▶ **Try it**
Line by line, output the data that follows exactly as written.

▶ **Extracted records**
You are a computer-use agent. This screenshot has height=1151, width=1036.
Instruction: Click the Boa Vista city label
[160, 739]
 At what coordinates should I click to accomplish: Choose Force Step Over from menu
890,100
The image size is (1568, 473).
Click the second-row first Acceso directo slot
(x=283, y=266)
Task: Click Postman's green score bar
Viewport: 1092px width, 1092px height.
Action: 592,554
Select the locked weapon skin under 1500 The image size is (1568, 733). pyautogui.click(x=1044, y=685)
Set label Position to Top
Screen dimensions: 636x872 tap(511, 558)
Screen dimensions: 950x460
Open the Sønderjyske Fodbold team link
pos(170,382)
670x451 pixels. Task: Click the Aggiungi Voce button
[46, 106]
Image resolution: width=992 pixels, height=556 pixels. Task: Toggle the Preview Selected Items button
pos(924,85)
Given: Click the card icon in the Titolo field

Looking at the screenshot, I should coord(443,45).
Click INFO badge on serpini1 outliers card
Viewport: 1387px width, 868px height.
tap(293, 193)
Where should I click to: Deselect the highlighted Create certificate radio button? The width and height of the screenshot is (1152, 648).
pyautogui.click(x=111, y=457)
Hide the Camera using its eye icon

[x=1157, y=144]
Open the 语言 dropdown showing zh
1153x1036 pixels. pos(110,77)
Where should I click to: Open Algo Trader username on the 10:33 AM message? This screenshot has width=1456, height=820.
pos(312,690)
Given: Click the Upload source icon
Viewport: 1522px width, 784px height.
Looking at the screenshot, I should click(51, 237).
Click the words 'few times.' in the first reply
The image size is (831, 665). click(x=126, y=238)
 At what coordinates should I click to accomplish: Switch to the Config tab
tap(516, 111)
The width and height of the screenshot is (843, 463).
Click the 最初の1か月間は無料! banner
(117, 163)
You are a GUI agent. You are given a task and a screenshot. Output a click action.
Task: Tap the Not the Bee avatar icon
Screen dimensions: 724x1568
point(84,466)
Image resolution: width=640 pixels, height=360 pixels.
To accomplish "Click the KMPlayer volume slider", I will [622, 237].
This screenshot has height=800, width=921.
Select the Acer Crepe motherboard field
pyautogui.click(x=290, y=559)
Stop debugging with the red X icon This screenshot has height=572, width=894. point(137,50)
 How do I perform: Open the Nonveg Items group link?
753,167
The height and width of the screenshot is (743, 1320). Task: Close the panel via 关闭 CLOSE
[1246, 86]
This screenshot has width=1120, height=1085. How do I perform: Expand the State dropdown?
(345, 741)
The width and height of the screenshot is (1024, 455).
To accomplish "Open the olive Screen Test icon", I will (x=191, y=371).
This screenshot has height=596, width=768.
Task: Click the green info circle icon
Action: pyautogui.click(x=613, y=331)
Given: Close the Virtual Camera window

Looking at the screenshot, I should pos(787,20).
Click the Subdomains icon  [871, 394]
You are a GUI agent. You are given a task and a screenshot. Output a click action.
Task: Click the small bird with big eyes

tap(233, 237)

▶ **Response to this exercise**
You are a computer-use agent. This screenshot has height=1151, width=1036.
Instruction: Click the Boa Vista city label
[160, 739]
 At what coordinates should I click to accomplish: Choose Force Step Over from menu
890,100
The image size is (1568, 473).
Click the second-row first Acceso directo slot
(x=283, y=266)
Task: Click Postman's green score bar
Viewport: 1092px width, 1092px height.
Action: 592,554
Select the locked weapon skin under 1500 The image size is (1568, 733). pyautogui.click(x=1044, y=685)
Set label Position to Top
Screen dimensions: 636x872 tap(511, 558)
Screen dimensions: 950x460
Open the Sønderjyske Fodbold team link
pos(170,382)
670x451 pixels. Task: Click the Aggiungi Voce button
[46, 106]
Image resolution: width=992 pixels, height=556 pixels. Task: Toggle the Preview Selected Items button
pos(924,85)
Given: Click the card icon in the Titolo field

Looking at the screenshot, I should coord(443,45).
Click INFO badge on serpini1 outliers card
Viewport: 1387px width, 868px height.
tap(293, 193)
Where should I click to: Deselect the highlighted Create certificate radio button? The width and height of the screenshot is (1152, 648).
pyautogui.click(x=111, y=457)
Hide the Camera using its eye icon

[x=1157, y=144]
Open the 语言 dropdown showing zh
1153x1036 pixels. pos(110,77)
Where should I click to: Open Algo Trader username on the 10:33 AM message? This screenshot has width=1456, height=820.
pos(312,690)
Given: Click the Upload source icon
Viewport: 1522px width, 784px height.
Looking at the screenshot, I should click(51, 237).
Click the words 'few times.' in the first reply
The image size is (831, 665). click(x=126, y=238)
 At what coordinates should I click to accomplish: Switch to the Config tab
tap(516, 111)
The width and height of the screenshot is (843, 463).
Click the 最初の1か月間は無料! banner
(117, 163)
You are a GUI agent. You are given a task and a screenshot. Output a click action.
Task: Tap the Not the Bee avatar icon
Screen dimensions: 724x1568
point(84,466)
Image resolution: width=640 pixels, height=360 pixels.
To accomplish "Click the KMPlayer volume slider", I will [622, 237].
This screenshot has height=800, width=921.
Select the Acer Crepe motherboard field
pyautogui.click(x=290, y=559)
Stop debugging with the red X icon This screenshot has height=572, width=894. point(137,50)
 How do I perform: Open the Nonveg Items group link?
753,167
The height and width of the screenshot is (743, 1320). Task: Close the panel via 关闭 CLOSE
[1246, 86]
This screenshot has width=1120, height=1085. How do I perform: Expand the State dropdown?
(345, 741)
The width and height of the screenshot is (1024, 455).
To accomplish "Open the olive Screen Test icon", I will (x=191, y=371).
This screenshot has height=596, width=768.
Task: Click the green info circle icon
Action: pyautogui.click(x=613, y=331)
Given: Close the Virtual Camera window

Looking at the screenshot, I should pos(787,20).
Click the Subdomains icon  [871, 394]
You are a GUI agent. You are given a task and a screenshot. Output a click action.
Task: Click the small bird with big eyes

tap(233, 237)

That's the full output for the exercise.